• **What is being asked**
Report each line of the entries that includes "node" by copying it.

Stored data:

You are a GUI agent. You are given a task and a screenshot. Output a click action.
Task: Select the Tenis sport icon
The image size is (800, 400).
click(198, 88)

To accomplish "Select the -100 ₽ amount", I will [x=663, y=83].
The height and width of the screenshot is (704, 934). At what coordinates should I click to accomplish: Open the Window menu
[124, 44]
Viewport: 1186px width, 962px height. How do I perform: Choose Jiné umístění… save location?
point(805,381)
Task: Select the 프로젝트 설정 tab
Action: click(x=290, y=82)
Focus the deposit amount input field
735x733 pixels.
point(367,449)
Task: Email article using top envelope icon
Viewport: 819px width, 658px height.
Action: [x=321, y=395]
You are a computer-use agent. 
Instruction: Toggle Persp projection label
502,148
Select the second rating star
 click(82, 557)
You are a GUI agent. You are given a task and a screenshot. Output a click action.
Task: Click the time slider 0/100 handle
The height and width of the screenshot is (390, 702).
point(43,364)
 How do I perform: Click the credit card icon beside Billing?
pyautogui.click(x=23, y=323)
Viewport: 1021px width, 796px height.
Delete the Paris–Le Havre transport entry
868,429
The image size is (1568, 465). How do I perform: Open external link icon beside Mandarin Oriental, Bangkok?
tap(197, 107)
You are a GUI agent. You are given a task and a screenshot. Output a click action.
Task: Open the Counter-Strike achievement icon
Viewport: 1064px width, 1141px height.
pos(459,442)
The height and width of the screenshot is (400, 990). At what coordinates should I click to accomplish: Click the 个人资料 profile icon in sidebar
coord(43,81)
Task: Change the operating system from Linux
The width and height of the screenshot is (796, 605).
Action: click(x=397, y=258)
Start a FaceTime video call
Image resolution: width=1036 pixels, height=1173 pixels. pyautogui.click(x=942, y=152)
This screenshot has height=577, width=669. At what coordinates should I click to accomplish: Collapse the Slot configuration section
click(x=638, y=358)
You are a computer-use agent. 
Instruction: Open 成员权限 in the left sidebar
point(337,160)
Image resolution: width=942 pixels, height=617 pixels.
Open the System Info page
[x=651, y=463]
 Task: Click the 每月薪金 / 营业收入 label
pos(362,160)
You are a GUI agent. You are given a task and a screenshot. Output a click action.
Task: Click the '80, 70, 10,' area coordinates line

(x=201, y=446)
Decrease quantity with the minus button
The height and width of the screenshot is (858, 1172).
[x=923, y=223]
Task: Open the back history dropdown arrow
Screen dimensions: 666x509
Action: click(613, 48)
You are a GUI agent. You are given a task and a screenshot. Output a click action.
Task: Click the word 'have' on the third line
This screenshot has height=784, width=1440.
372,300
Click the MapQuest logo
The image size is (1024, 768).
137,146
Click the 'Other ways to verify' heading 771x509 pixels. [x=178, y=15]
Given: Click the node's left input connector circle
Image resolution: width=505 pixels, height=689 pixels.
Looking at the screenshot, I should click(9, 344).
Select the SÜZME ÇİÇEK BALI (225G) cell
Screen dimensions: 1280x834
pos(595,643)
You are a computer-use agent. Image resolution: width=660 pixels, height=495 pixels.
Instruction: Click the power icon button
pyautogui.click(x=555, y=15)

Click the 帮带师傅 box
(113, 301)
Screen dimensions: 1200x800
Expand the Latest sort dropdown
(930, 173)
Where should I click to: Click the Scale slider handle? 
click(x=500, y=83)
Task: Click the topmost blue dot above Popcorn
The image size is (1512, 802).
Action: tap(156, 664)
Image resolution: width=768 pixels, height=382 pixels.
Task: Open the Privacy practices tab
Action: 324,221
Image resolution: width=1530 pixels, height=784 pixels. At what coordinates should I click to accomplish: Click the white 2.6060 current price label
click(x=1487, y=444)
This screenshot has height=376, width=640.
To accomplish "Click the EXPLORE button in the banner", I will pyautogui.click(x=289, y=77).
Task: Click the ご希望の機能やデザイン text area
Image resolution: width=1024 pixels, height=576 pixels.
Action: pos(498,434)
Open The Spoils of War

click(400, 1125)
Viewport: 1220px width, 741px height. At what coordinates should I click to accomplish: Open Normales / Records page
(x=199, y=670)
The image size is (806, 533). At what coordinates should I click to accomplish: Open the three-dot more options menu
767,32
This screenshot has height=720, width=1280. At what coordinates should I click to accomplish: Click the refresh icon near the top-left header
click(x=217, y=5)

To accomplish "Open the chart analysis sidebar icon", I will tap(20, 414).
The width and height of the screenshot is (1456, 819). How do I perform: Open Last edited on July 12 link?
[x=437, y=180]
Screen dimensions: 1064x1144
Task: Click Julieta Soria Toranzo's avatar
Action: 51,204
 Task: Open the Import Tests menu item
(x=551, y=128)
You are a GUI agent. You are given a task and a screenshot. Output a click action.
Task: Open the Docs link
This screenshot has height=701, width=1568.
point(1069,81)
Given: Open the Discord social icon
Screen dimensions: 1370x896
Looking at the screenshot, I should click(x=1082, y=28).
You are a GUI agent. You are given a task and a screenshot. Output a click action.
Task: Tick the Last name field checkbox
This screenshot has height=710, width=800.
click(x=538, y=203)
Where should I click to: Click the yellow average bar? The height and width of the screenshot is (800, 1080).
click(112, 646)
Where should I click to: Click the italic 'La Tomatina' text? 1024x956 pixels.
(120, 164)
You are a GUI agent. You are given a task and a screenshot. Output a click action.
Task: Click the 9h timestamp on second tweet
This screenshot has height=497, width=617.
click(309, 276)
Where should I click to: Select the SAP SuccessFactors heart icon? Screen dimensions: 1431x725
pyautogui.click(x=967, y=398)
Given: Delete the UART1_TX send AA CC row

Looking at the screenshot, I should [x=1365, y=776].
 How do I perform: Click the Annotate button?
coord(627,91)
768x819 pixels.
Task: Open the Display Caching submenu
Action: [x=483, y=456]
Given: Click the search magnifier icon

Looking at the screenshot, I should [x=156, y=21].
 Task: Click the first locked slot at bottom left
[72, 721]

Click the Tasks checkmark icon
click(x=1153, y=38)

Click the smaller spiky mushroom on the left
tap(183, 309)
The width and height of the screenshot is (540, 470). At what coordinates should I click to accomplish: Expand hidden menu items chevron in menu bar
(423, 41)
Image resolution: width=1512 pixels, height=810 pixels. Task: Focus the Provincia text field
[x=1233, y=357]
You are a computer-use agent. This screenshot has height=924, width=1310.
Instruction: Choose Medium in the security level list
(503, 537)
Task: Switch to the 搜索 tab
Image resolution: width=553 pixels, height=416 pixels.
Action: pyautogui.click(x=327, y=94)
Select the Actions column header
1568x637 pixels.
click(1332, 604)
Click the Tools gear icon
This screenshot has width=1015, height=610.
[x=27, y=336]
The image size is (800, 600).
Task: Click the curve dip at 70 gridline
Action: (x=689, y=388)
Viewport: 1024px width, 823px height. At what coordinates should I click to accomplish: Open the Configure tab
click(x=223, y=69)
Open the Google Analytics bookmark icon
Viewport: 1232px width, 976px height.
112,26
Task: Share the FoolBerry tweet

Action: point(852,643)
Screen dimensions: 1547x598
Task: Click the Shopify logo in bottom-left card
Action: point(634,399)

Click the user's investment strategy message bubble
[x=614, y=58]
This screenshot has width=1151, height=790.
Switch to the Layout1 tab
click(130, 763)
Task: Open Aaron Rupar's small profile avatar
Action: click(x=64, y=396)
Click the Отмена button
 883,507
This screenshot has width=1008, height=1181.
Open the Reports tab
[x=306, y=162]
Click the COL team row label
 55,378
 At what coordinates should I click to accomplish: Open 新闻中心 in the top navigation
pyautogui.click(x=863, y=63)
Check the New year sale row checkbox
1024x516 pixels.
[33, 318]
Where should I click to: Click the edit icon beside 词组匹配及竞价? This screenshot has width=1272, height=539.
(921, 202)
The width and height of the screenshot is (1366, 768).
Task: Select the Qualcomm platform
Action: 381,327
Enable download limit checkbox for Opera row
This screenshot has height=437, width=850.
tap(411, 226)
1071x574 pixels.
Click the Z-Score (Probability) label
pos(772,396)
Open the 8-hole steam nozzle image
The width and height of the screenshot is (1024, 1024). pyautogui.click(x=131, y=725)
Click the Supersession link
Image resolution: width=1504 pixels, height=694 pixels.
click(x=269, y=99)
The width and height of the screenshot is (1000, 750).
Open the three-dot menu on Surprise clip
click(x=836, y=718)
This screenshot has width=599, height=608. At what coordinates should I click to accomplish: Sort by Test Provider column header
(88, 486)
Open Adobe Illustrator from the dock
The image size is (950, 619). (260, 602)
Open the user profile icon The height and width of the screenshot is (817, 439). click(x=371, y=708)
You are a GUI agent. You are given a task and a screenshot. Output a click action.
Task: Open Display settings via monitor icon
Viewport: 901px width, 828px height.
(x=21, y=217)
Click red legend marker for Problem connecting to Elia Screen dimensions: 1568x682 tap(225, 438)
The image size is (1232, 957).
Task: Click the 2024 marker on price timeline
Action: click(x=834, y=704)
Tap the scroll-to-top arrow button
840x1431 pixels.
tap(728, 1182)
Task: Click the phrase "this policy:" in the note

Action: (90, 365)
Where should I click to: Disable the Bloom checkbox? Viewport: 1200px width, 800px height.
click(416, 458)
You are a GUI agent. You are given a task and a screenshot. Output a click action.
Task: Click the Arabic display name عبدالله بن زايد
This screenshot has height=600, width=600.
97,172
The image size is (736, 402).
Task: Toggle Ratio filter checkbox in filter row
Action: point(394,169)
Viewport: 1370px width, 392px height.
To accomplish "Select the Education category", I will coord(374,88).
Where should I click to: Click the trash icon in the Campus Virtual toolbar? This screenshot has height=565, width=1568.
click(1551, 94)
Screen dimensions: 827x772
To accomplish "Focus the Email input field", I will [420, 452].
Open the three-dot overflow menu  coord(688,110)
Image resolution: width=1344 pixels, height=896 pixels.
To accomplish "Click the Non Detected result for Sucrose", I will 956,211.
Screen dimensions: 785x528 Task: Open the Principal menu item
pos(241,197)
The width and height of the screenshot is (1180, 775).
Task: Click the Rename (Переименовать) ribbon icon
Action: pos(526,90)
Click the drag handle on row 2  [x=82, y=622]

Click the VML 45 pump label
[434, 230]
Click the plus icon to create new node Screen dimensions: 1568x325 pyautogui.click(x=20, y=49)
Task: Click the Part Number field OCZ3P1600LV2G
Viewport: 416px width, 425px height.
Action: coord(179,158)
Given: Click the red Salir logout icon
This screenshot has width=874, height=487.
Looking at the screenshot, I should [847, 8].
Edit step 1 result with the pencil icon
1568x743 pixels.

• **Finished task**
Given: Click the node's left input connector circle
Click the plus icon to create new node Screen dimensions: 1568x325 pyautogui.click(x=20, y=49)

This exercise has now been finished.